**** SUPPLIED RECORDS ****

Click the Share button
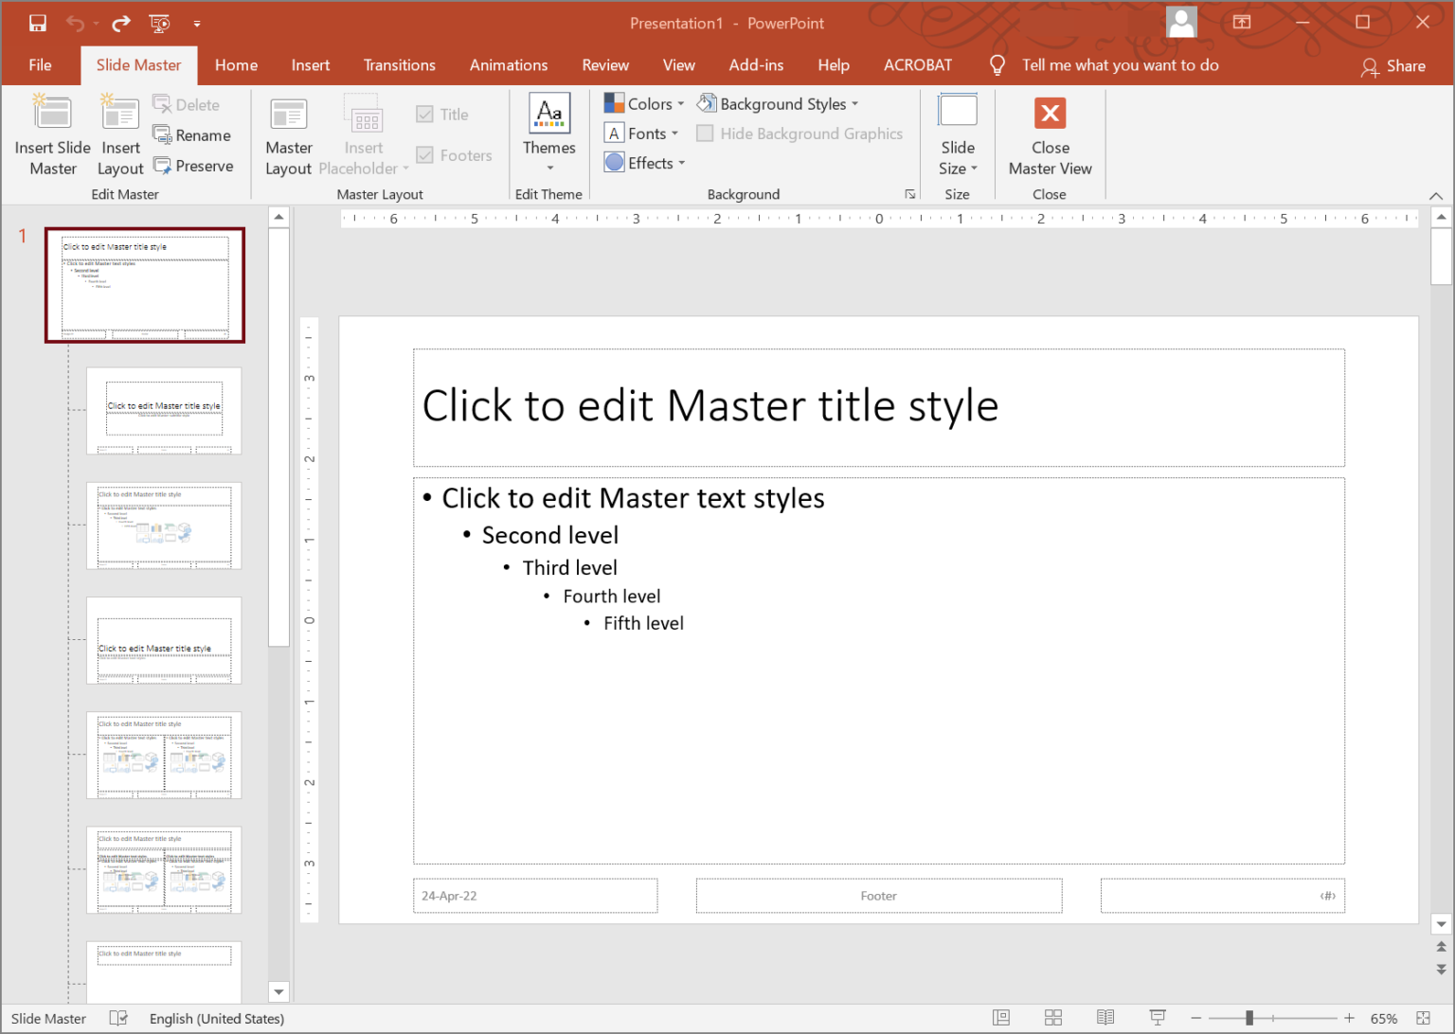Image resolution: width=1455 pixels, height=1034 pixels. 1394,65
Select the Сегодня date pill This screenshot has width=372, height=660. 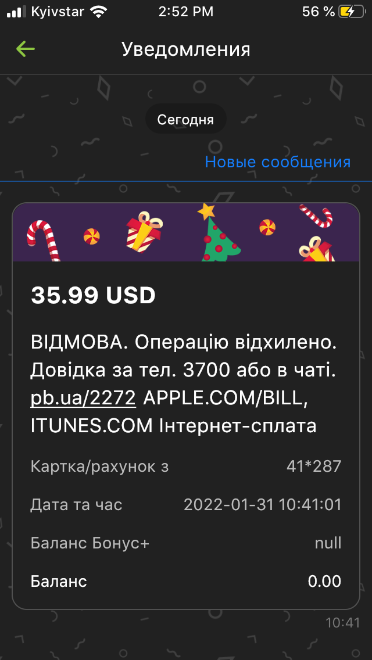click(186, 120)
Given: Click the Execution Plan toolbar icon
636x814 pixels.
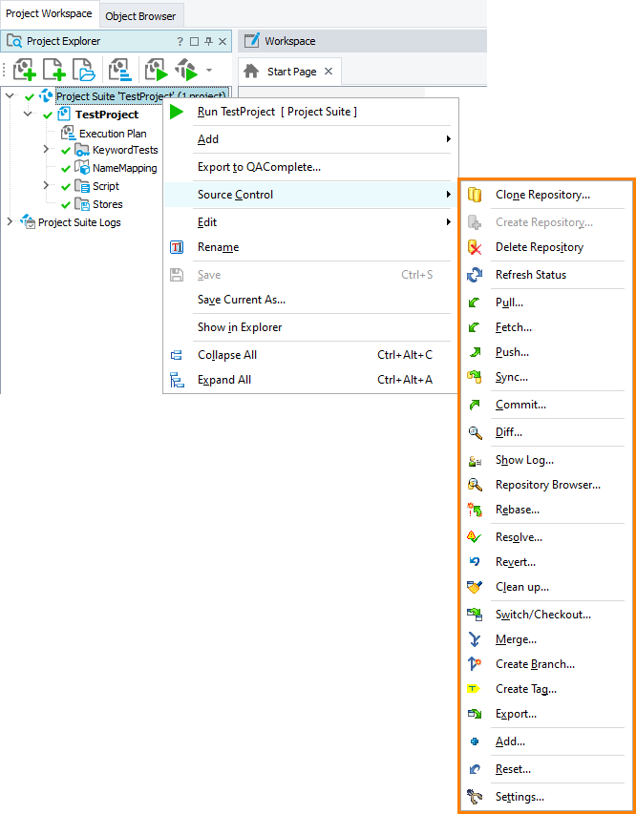Looking at the screenshot, I should click(x=118, y=70).
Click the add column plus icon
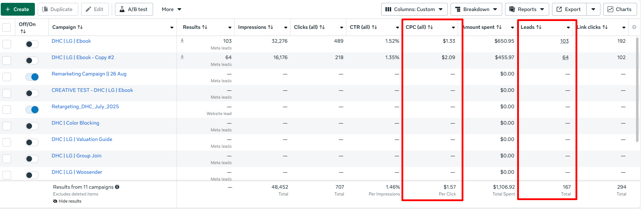Screen dimensions: 641x209 (x=634, y=27)
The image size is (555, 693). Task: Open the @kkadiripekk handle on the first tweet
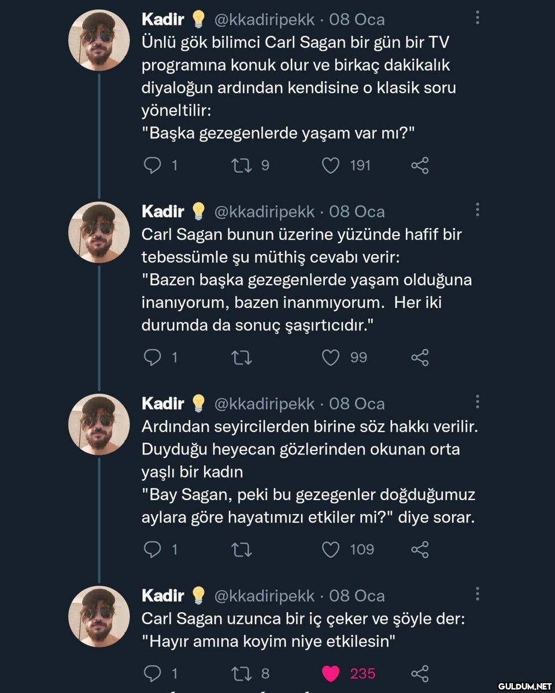(x=264, y=20)
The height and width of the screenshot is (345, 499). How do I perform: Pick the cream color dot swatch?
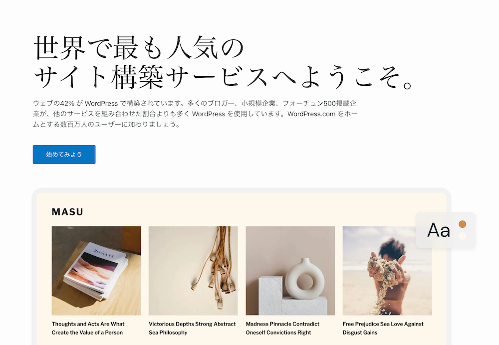click(x=463, y=236)
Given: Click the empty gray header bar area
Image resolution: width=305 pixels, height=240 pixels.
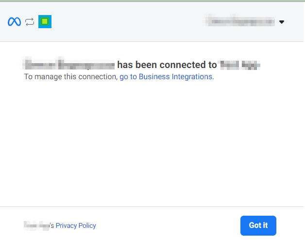Looking at the screenshot, I should 126,21.
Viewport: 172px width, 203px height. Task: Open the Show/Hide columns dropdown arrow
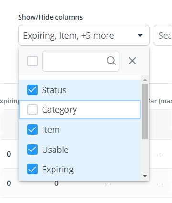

****

WHAT TO WORK ON » Please update the data starting with the line with "Given: Click the Execution Plan toolbar icon" and going on through the line with "click(x=463, y=236)", replacing "toolbar icon" with "toolbar button" and changing nothing else. Give back only those lines, without the pictures.

EXPECTED ANSWER »
Given: Click the Execution Plan toolbar button
636x814 pixels.
Looking at the screenshot, I should click(x=118, y=70).
Click the add column plus icon
Screen dimensions: 641x209 (x=634, y=27)
The image size is (555, 693). Task: Open the @kkadiripekk handle on the first tweet
(x=264, y=20)
The height and width of the screenshot is (345, 499). How do I perform: Pick the cream color dot swatch?
click(x=463, y=236)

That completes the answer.